The case for Additional/Extended COG RAM (+2/4/6/8KB)

jmg · 2014-05-22 14:24

Cluso99 wrote: »

4. Do you believe all cogs must be equal in terms of cog ram?
I think some cogs need more memory so they can do the grunt work.

Exploring this makes sense, but it depends first on getting HubExec, and some idea of total Memory Impacts of the newest respin.
The obvious first step, is to add Code-run from LUT, as that has no Memory trade-offs- it better uses what is already there. Chip has indicated he will look at this

Note with the newest hardware, you can stream faster to the HUB than you can to a COG, and large HUB is very flexible memory.

evanh · 2014-05-22 14:57

Heater. wrote: »

Did we really get as low as 128K in the old P2? That is really not good enough,

Yup, that first shuttle run was with only 128k hubRAM. I certainly wasn't happy at the time, given we'd already given up on having 16 cogs earlier. 256k hubRAM only came when Chip stripped out the global DAC bus around the same time as threading was added.

Only as hubexec came into focus and Chip had to keep stuffing in more caching and muxing, the quad-wide hub bus, and special instructions did things become difficult for him.

Belatedly, and somewhat independently, the thermal issue caused him to rethink the whole approach.

Roy Eltham · 2014-05-22 15:12

My projects vary all over the place. On the P1, I mostly use PASM/Spin, but I have been working on a project that is completely in C/C++ using propgcc/simpleIDE (it uses cogc for several drivers, and then the main code in C/C++). That all C/C++ project is using an external SPI ram and XMMC mode to be able to fit on the P1 at all.
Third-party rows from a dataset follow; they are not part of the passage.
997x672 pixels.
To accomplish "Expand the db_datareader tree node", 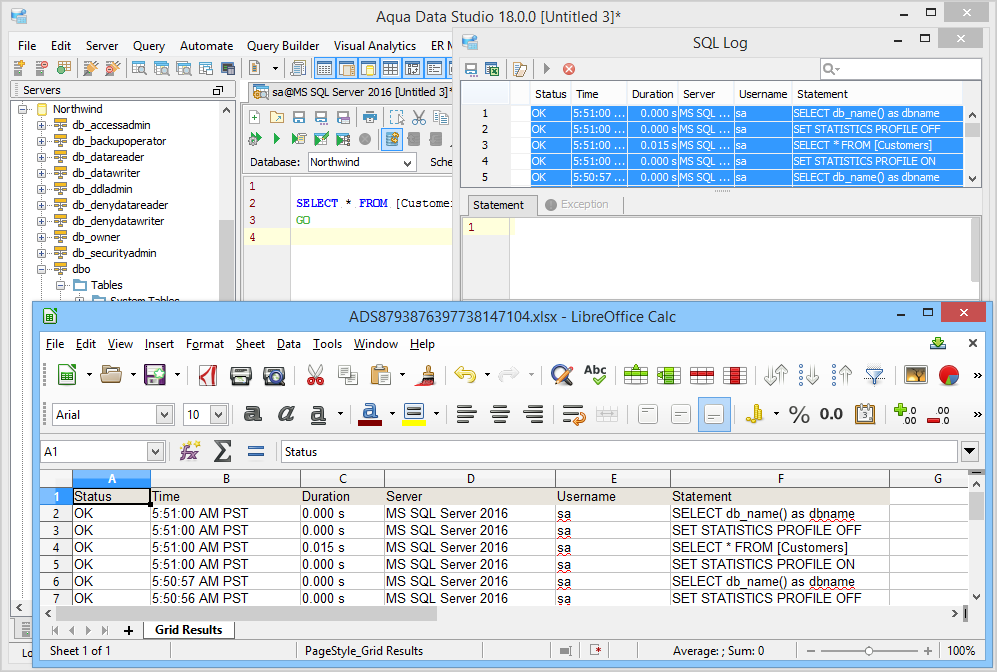I will 41,157.
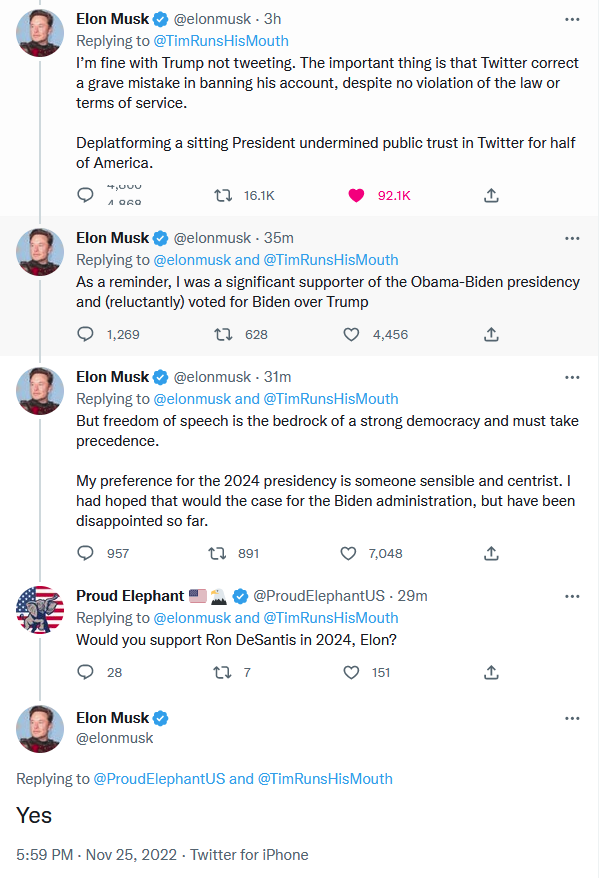This screenshot has width=599, height=878.
Task: Reply to the Obama-Biden supporter tweet
Action: 85,334
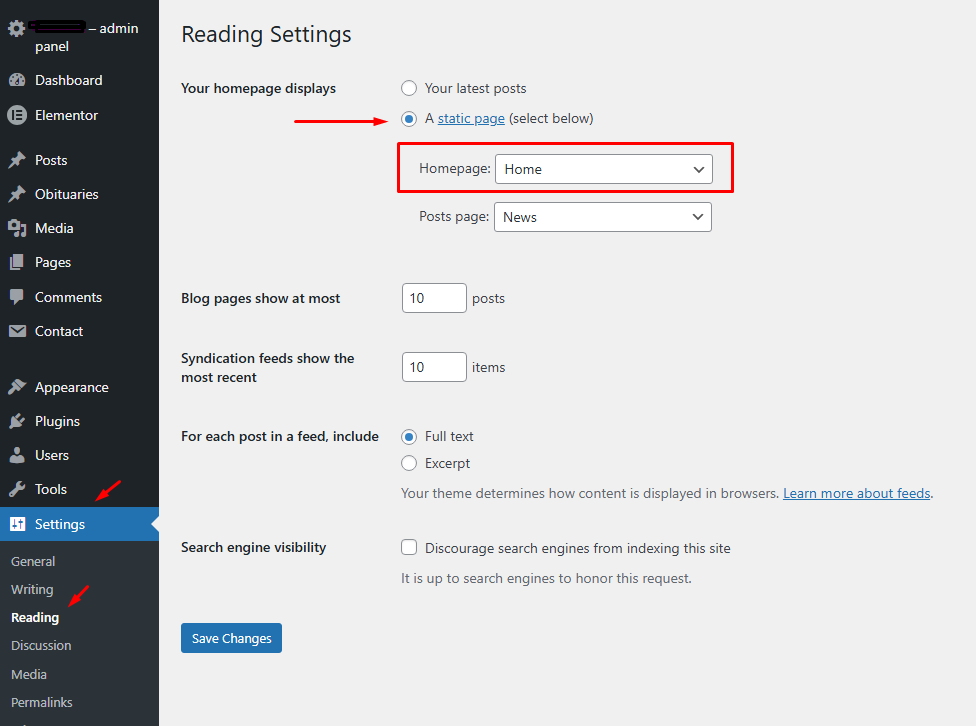Open Elementor via its sidebar icon
Image resolution: width=976 pixels, height=726 pixels.
(x=17, y=115)
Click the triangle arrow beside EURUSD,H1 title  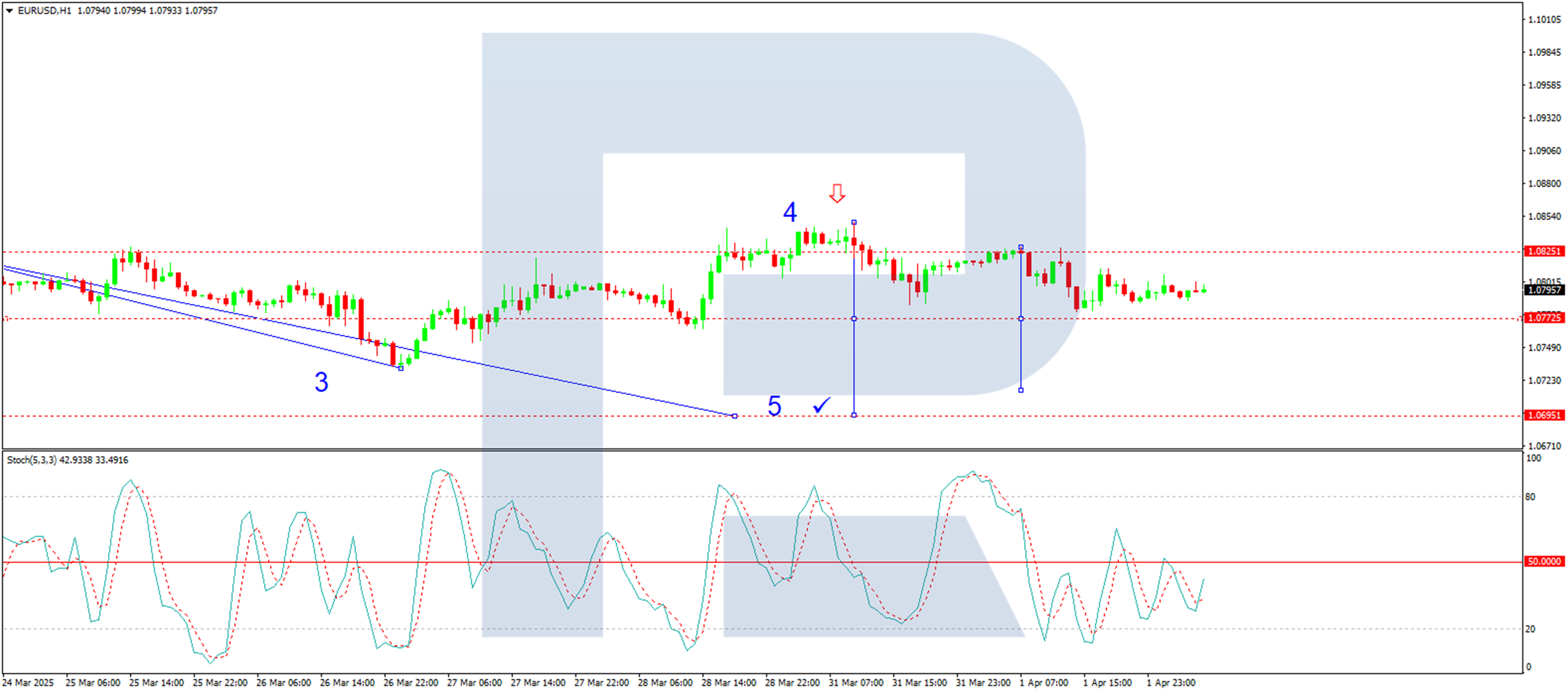(x=9, y=11)
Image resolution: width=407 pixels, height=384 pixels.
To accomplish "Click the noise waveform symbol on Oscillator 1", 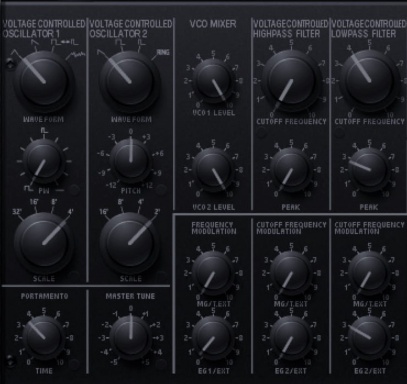I will click(75, 55).
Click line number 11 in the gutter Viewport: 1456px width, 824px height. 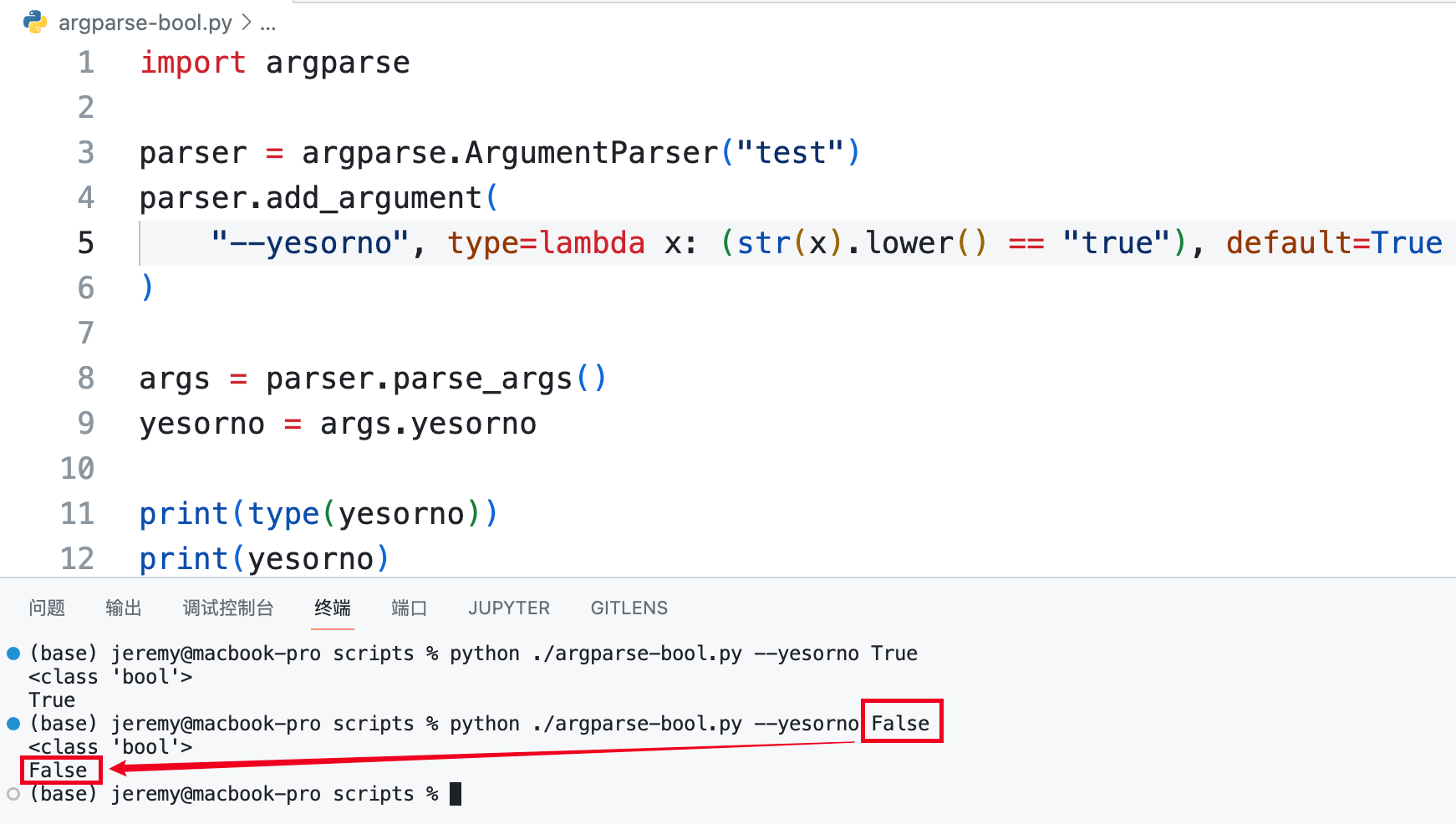tap(78, 514)
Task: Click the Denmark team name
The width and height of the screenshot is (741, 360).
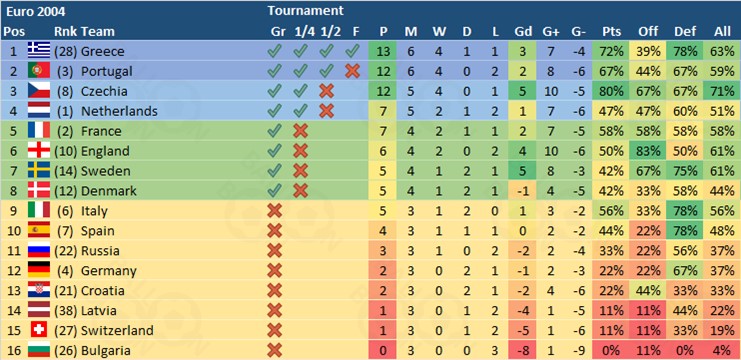Action: tap(109, 190)
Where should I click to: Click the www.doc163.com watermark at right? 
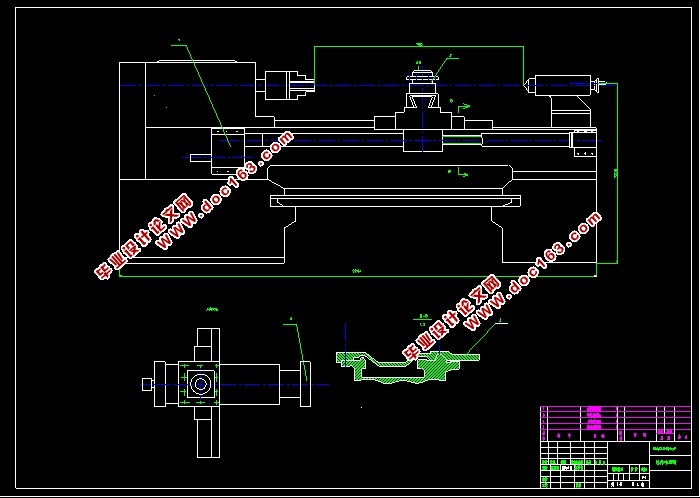tap(502, 286)
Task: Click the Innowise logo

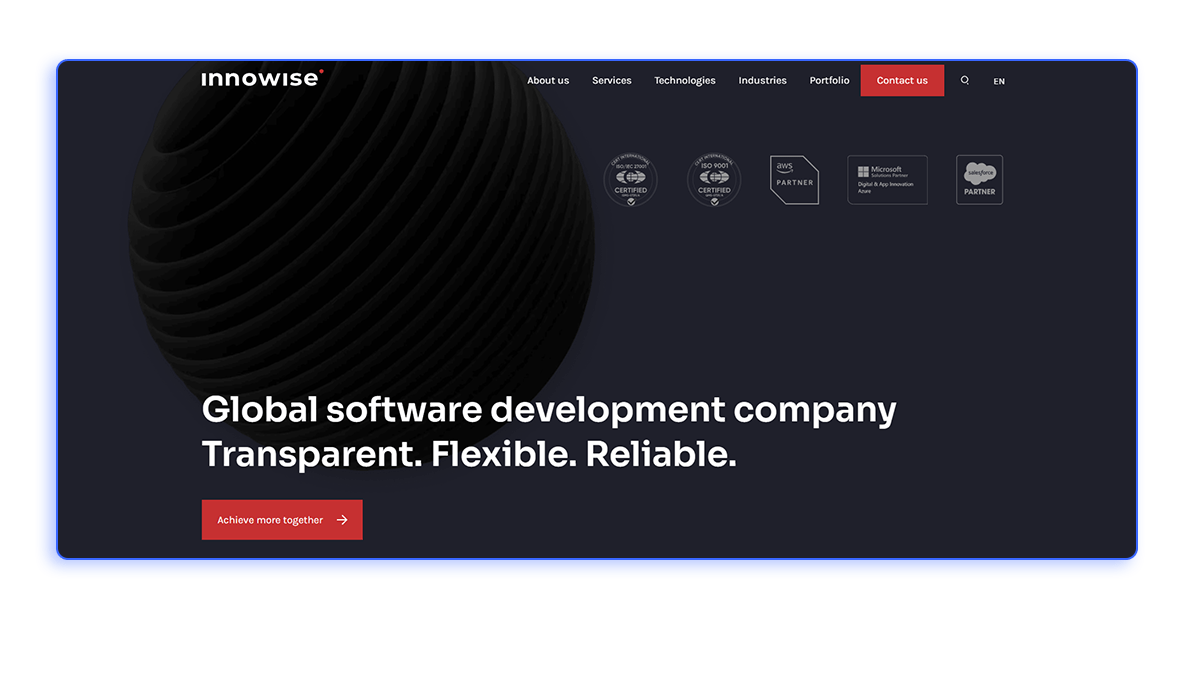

For the P2, I imagine I will have some of each as well, but probably more in the C/C++ side since it will handle it better without external memory. I can easily fill up 512K with C/C++ code/data for any number of projects (pinball machine, medium sized robot with whole house mapping & intelligent navigation). With hubexec, that code will run fast, and I can use multiple cogs running the same code in parallel (if it's in HUB memory) operating on different parts of the data.

I was never happy with the 128K hub on the early P2 design, it was 256K hub after they dropped the full cog to pins bus allowing all cogs to talk to all pins for DACs (aka 9bit data path to all pins). 256K was ok, but still not enough, it was alleviated by the built in SDRAM support and enough pins to have a large SDRAM and still have plenty of I/Os. 512K is good, but I would still prefer even more HUB ram. I look forward to a future chip someday that has multiple megabytes of shared hub memory... perhaps even having the HUB memory being extendable seamlessly with external memory!

For me, my most typical use case for the Prop architecture is to have several special hand written drivers spread around the available cogs, and then one cog running some main/master code that interacts with those drivers. Occasionally, I will use a few cogs working together on a single task (like capturing a frame from a camera module).

Yes it would be nice if we could have more memory per cog, but I would want it to be uniform and all registers. Allowing the same type of coding style throughout all of it (self modifying, and all). The path i would explore would be to figure out if we can reduce the instruction set enough to free up 2 bits and get S and D to be 10 bits each (thus doubling cog ram size). Perhaps some other changes to the opcodes could work? I don't think it's feasable to expand cog memory to more bits (above 32) right now.

I really dislike the idea of a Propeller with some cogs being different from others (memory size or otherwise). It bums me out that we lost the uniform all cogs access to the pins for DACs, at least they can still do reasonably high DAC output to all pins using the MSGOUT instruction.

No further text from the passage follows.